#### [GOAL OF THE EXERCISE]
Write out, exactly and in full, the line where "Where should I click to: Go" appears together with all lines that follow it in the entries below. Do not include pictures.

#### [INFORMATION PROVIDED]
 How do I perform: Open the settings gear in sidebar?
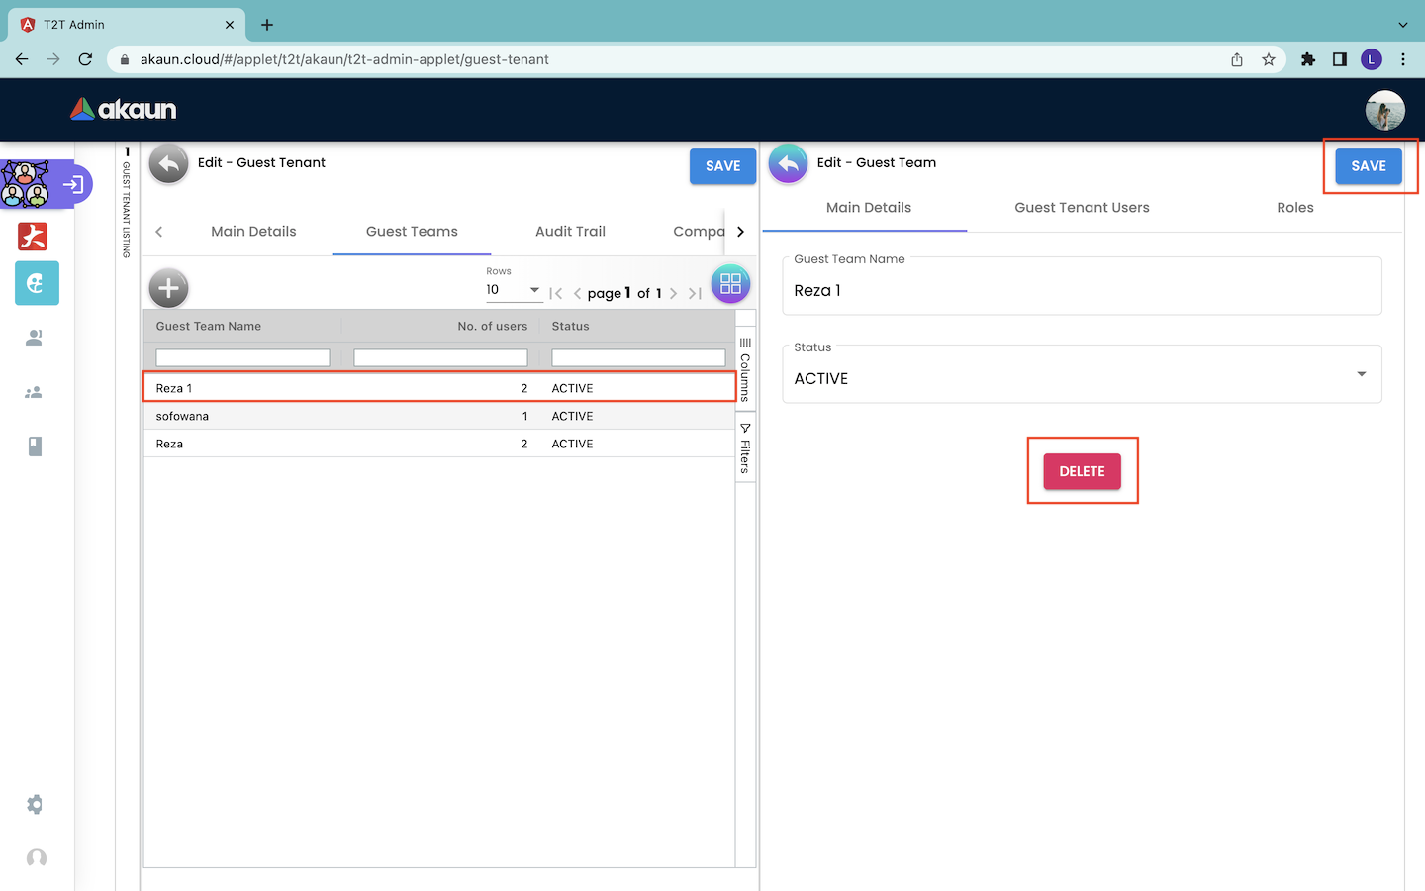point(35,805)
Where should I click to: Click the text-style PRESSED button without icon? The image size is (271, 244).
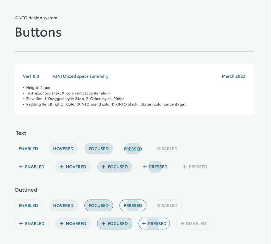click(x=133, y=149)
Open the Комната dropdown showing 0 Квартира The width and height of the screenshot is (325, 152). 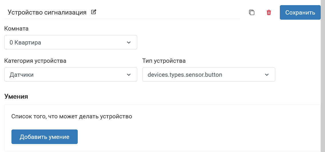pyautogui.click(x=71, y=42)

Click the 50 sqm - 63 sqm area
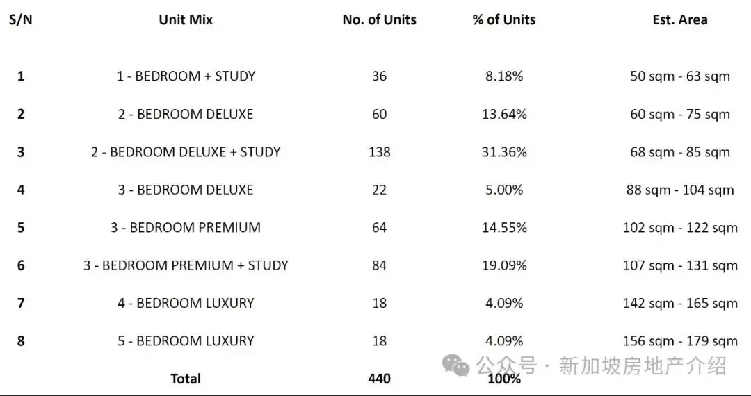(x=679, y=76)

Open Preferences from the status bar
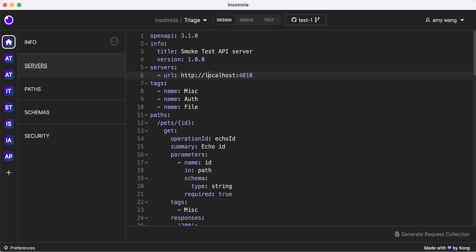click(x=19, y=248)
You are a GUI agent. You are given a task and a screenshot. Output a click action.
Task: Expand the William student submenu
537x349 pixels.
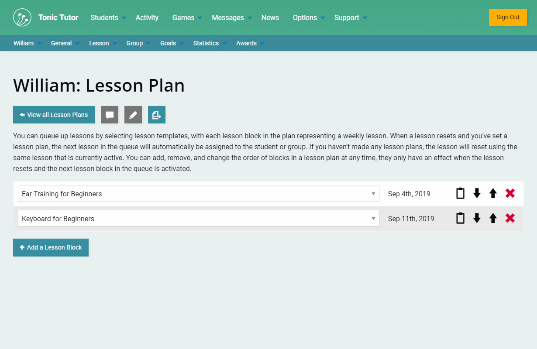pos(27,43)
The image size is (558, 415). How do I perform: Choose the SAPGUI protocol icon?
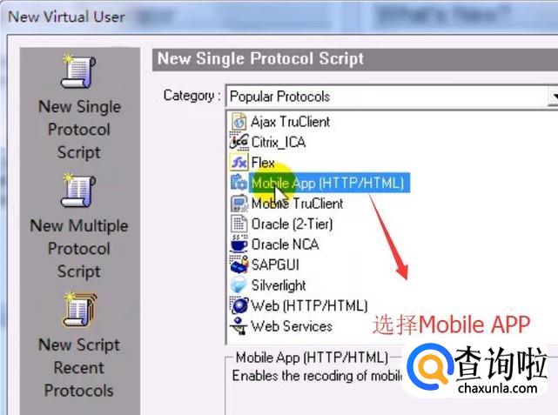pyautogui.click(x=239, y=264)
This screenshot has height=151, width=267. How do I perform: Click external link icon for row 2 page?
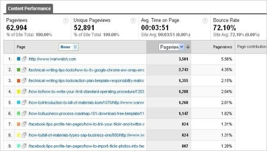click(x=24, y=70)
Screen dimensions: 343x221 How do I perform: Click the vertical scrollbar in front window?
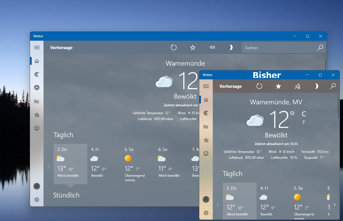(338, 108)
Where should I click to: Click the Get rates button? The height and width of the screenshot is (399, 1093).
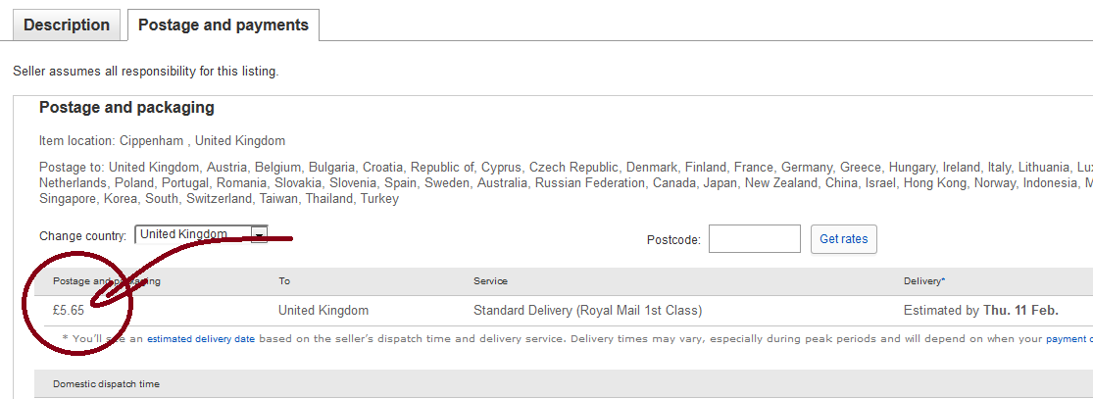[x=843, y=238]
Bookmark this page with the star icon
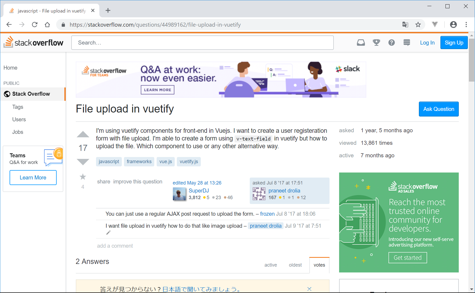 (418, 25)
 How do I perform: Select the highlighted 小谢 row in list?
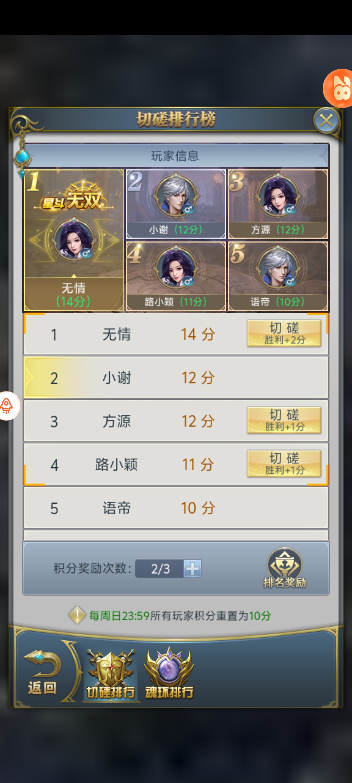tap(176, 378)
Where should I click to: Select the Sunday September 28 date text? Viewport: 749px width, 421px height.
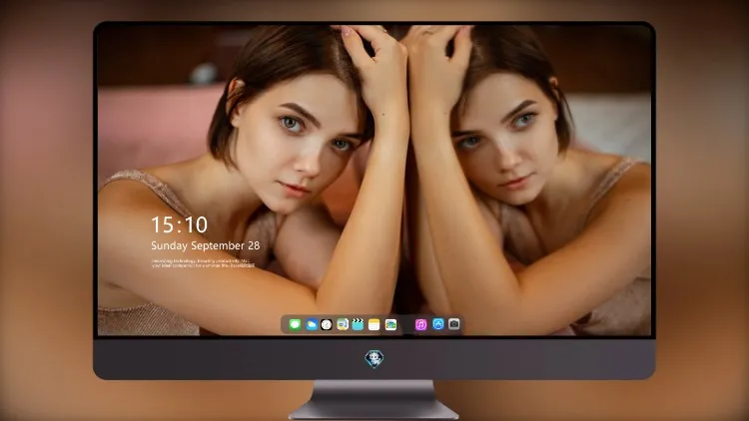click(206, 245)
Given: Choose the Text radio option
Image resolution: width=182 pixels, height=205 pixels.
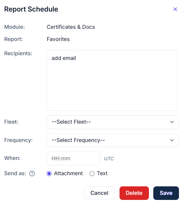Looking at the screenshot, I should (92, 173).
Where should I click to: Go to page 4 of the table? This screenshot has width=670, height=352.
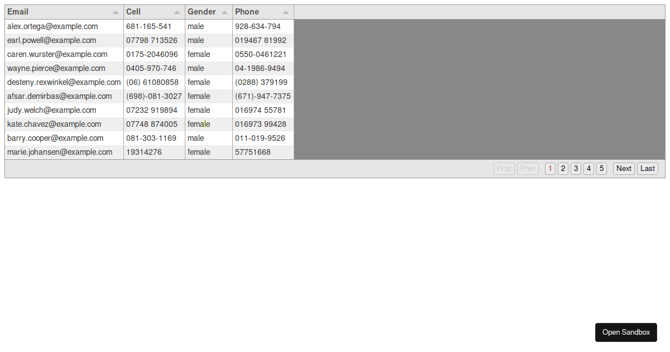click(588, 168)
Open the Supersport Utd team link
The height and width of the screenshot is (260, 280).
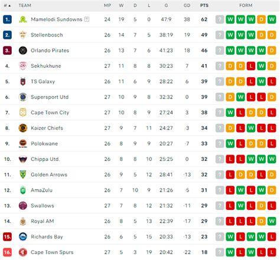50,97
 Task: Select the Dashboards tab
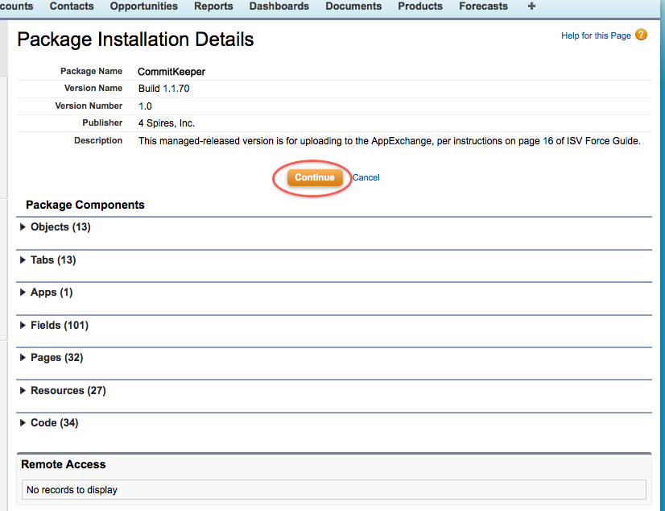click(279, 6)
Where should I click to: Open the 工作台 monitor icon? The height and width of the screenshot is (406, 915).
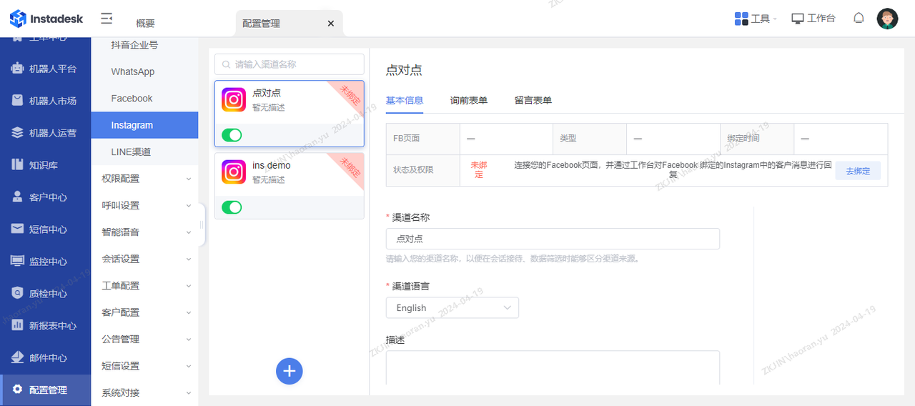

#### [TASK ANSWER]
Where should I click to: Go to page 4 of the table? This screenshot has width=670, height=352.
click(588, 168)
Open the Supersport Utd team link
The height and width of the screenshot is (260, 280).
50,97
 Task: Select the Dashboards tab
click(279, 6)
Where should I click to: Open the 工作台 monitor icon? The height and width of the screenshot is (406, 915).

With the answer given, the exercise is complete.